Burnout has really come to the fore in the past few years and is now an official medical diagnosis. It has been described by the World Health Organisation as “an occupational phenomenon” with implications for individual wellbeing and significant costs to organisations. This has shifted the responsibility for burnout away from the individual towards the organisation.
In reality, it is wrong to apportion accountability to either individuals or organisations. We should not be concerned with who is responsible, rather what to do about it. If people are burned out, they are not well, which is to the detriment of the individual and the organisation. Preventing burnout should be uppermost in our minds rather than treating the symptoms and looking for someone to blame.

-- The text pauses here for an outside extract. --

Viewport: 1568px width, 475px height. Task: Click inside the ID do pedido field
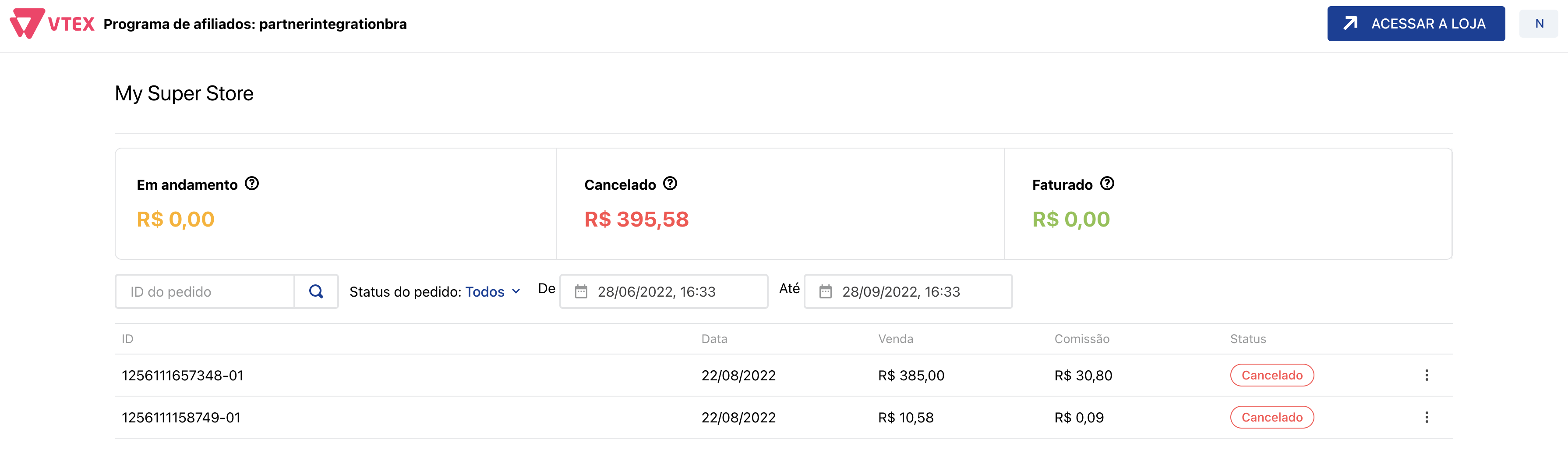click(204, 292)
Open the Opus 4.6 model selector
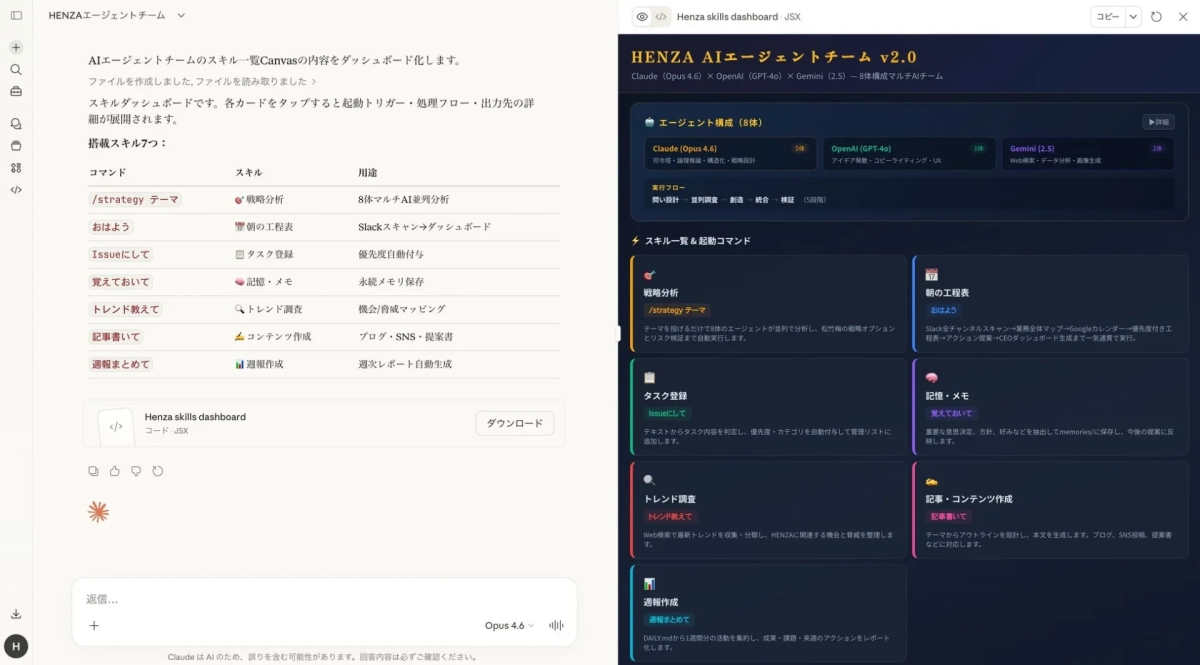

Herein lies the problem; we simply have not done enough to understand why burnout is such an issue. There is plenty of discussion about the topic but very little which gets to its root. A couple of weeks ago, a leading academic review published two articles about burnout on the same day. One was entitled “The Six Causes of Burnout” and the other purported to have identified the “Five Causes”. Only two were common to both articles and none of those proposed could properly be called a root cause, which is what we really need in order to to design interventions which successfully prevent burnout.
One of the two so-called causes which featured in both articles was an unmanageable workload, but to tackle this, we need to understand why the workload is unmanageable. Perhaps the timeframe for the task is unrealistic. Maybe the task outcomes have not been clearly defined. Or it could be that the individual or team lacks the requisite skills. Even these are only next level causes. Having identified these, we must ask why the task outcomes were not clearly defined. Perhaps the project manager was not given enough information by the client, or they themselves lack specialist knowledge of the particular domain. Until we get to a point where we can clearly answer the question “how do we fix this so it does not happen again”, we have not reached the root cause.
Even the items populating measures considered the gold standards of burnout metrics, such as the Maslach Burnout Inventory (MBI) and the Copenhagen Burnout Inventory (CBI) cannot be considered root causes, they are largely symptomatic factors. While these will do a decent job of telling us where burnout risk is present, they do little to help identify the real causes.
The result of failing to identify the root cause will be proposed solutions which are similarly opaque. In the above-mentioned articles we are encouraged to take steps to reduce the workload, which isn’t much help if we don’t know why it is unmanageable. Inevitably, this leads to treating the symptoms, by giving people a bit of time off, or some short-term support, but it does not prevent it happening again. These solutions are surface-level and do not address the issue longer-term.
“So long as we continue to treat symptoms rather than identify and fix root causes, we will never really tackle burnout."
To tackle the burnout epidemic, true root causes need to be identified. However, these are likely to be too complex to fit neatly into a nice infographic. They will be personal, and they will be context dependent. There are, however, some steps we can take to help organisations uncover root causes quickly and precisely.
The first step is to clearly define burnout. At MindAlpha, we consider it as a state of extreme low motivation which has become debilitating to the extent of damaging an individual’s performance and poses a threat to their mental or physical wellbeing.
Differentiating the symptoms, such as decreased wellbeing, from the motivational causes is critical because, as we have established in previous research, symptoms associated with burnout do not only come from a demotivating or toxic work environment, the relationship also s the other way. Stress which comes from an external source can change our perception of the working environment, leading us to incorrectly attribute the cause of burnout to the organisation and apply the wrong solution.
The MindAlpha Motivation Metrics framework provides us with a tool for mapping human motivation which can help identify the root causes of burnout as well as identify individuals with an elevated risk, hopefully before problems occur.
“When we can stop asking why something has happened, and ask instead how we can prevent it happening again, we have found the root cause.”
According to our model, individuals who are highly motivated at the individual level but lack collective motivation and the support the group environment provides are at greater risk of burnout than those without this imbalance. We have also noted how a high degree of autonomy (generally a positive motivator) without the appropriate skill-set, as measured within our proficiency factor, can lead to burnout.
Our analytical framework allows us to understand which specific area of motivation is weak; is there a low sense of belonging? Do people lack psychological safety? Are their skills poorly matched to the requirements of the job? Or do they not believe the organisation supports them? Based on these questions, we can ask: why is this the case? Do they lack belonging because they don’t know the right people in the organisation? Or do they feel excluded from certain decision processes? Do they need specific training in a certain area? Or do they find it hard to ask for help?
Eventually we can stop asking “why” and ask “how can we fix this?", then we have uncovered the root cause.